CRITICAL Software's Blog

Charlie and the Software Factory

Posted by Pedro Salgueiro on 03/11/15 09:50

Whether you’re a fan of Johnny Depp or just love chocolate, Charlie and the Chocolate Factory is a movie that is loved by many. But, you’re probably wondering what a movie about chocolate has to do with an entry on a software engineering company’s blog, right? Well, there are some surprising similarities between the world of chocolate production and software development.

High-quality cocoa and trusted IT and software resources are often both in short supply. What’s more, just like Mr Wonka has set himself the goal of producing only the finest chocolates, companies naturally want to produce and associate themselves with only the best software. Of course, the comparison only goes so far. We wouldn’t recommend a company closing its business like Mr Wonka did, or people dressing as outlandishly!

In all seriousness, to produce a quality piece of software you need talented and skilled engineering people. Despite this, according to the latest Manpower 2015 Talent Shortage Survey, companies generally find it difficult to fill around 38% of their engineering and IT positions. So how can this shortfall be overcome?

The first thing to address is staff augmentation. Staff augmentation is an outsourcing strategy which is used to resource a project and respond to business objectives. Companies evaluate the capabilities of existing staff and then determine which additional skills are required, essentially buying additional people, time and effort where required. However, the company still has to manage and handle all the overheads and training required for such staff to fit in and be useful to their objectives. As a result, it tends to be a positive solution if a project does not require any particular knowledge of a business or experience with any customised technologies that a company may already be using. However, on the downside, it is not very flexible and essentially creates an unofficial “employee” that is simply not formally listed on the company’s pay-roll.

Managed Services

The second alternative approach is outsourcing, especially the off-shoring variety. Outsourcing is often a seemingly more economically-viable solution, but sometimes creates unexpected problems that can undermine its economic advantages, such as the challenges presented by differences in time zones, cultural gaps, language barriers and even a lack of physical proximity.

An alternative to traditional long distance offshoring is therefore near-shoring.

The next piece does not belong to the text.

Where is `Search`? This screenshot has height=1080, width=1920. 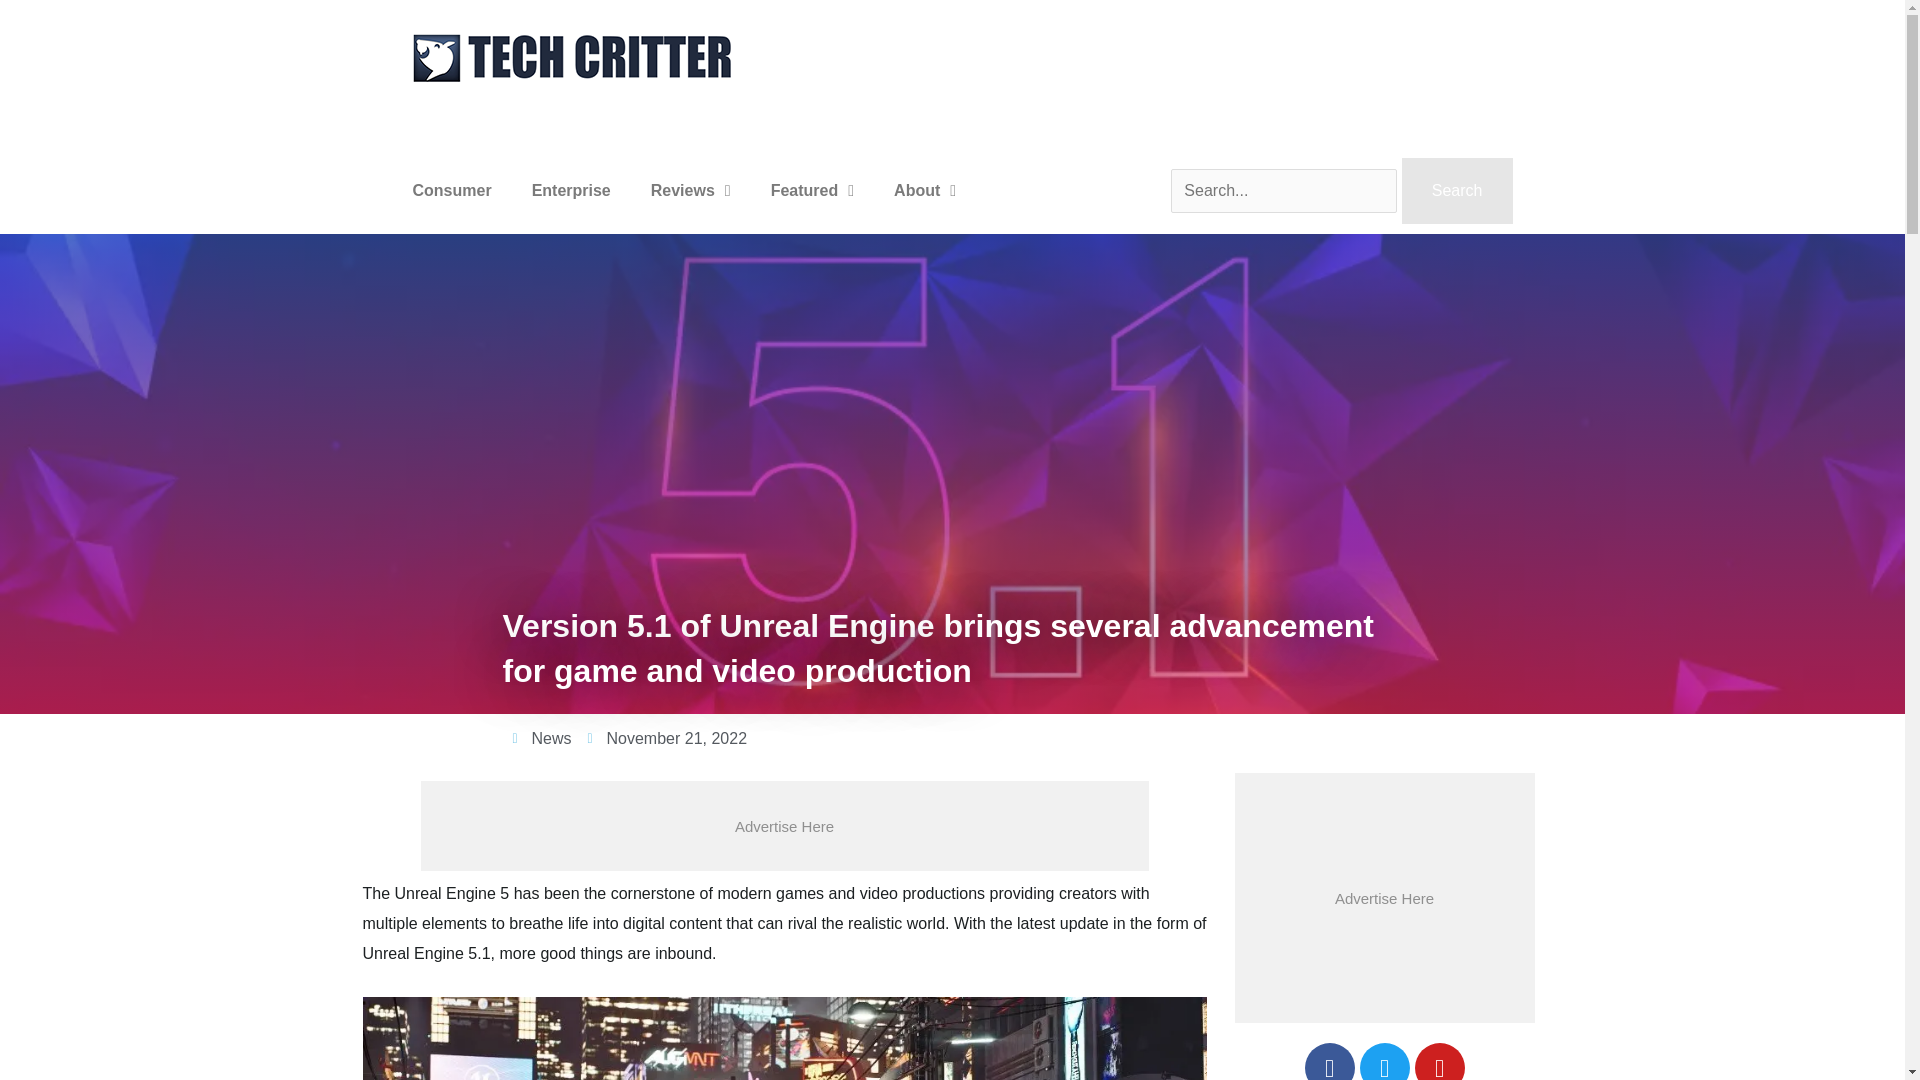 Search is located at coordinates (1456, 190).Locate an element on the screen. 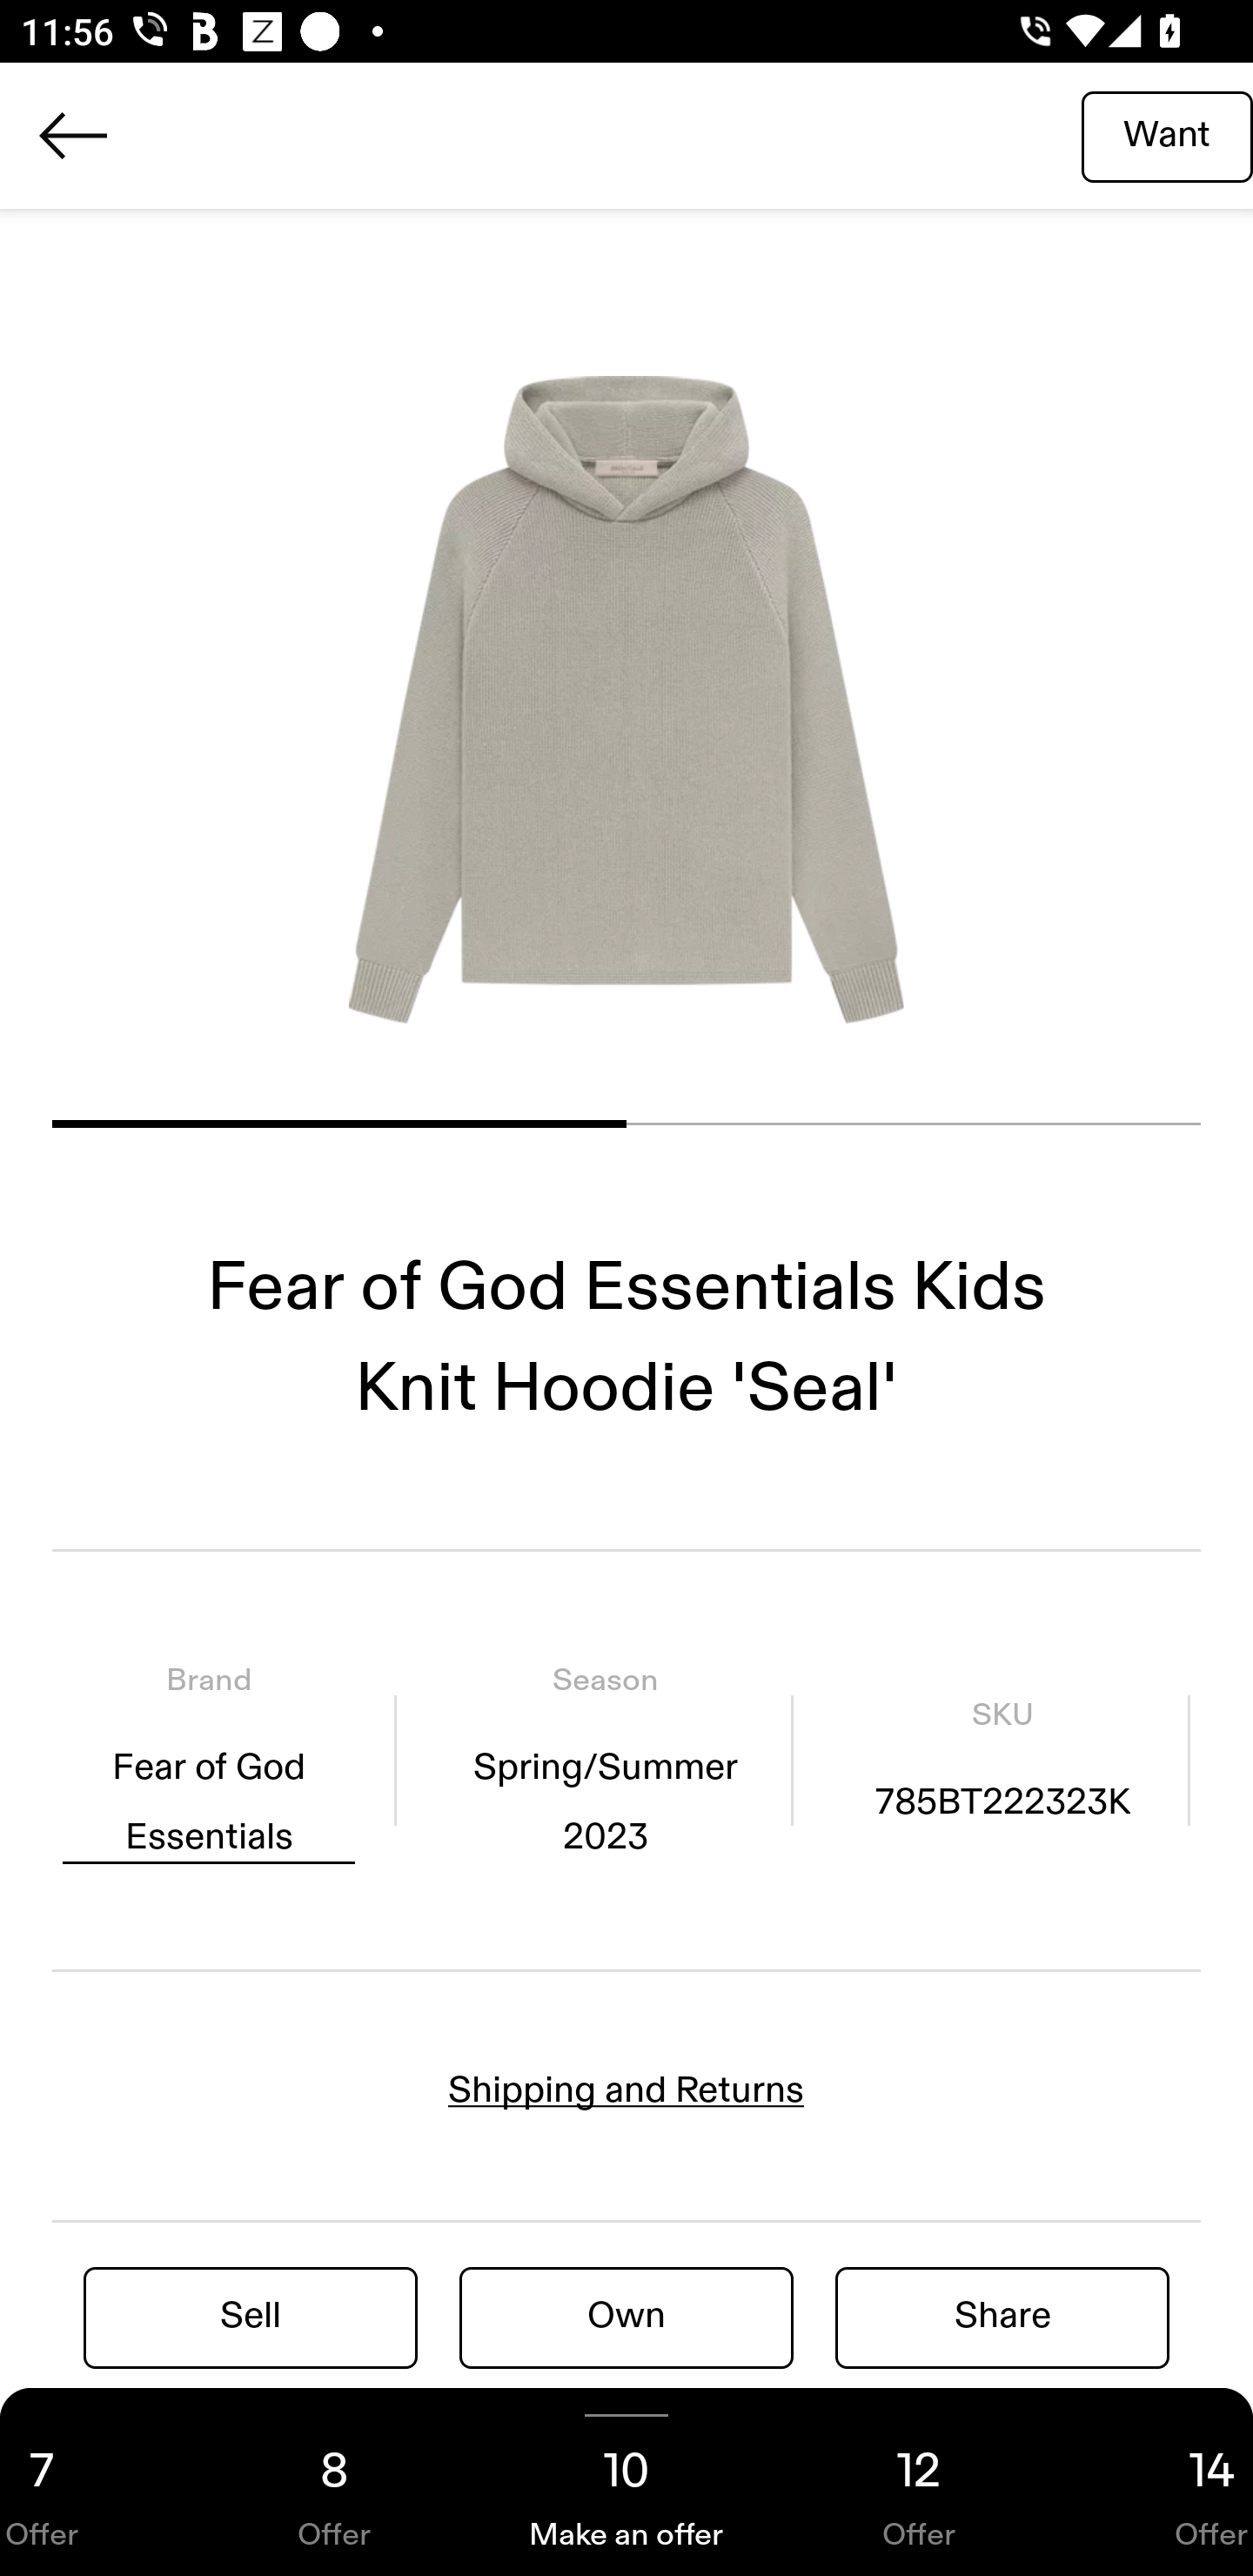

The benefits with nearshore outsourcing is that it provides all of the flexibility that off-shoring gives, but with the added bonus of easier communication (often with English as a working language), a greater likelihood of cultural compatibility, compliance with EU standards in Europe, physical proximity and a reduction in time zone differences.

Therefore, when it comes to companies optimising their software production, testing and servicing, mixing traditional employment contracts with modern ingredients like near-shoring solutions will help them to create a formula that Mr Wonka himself would be proud of.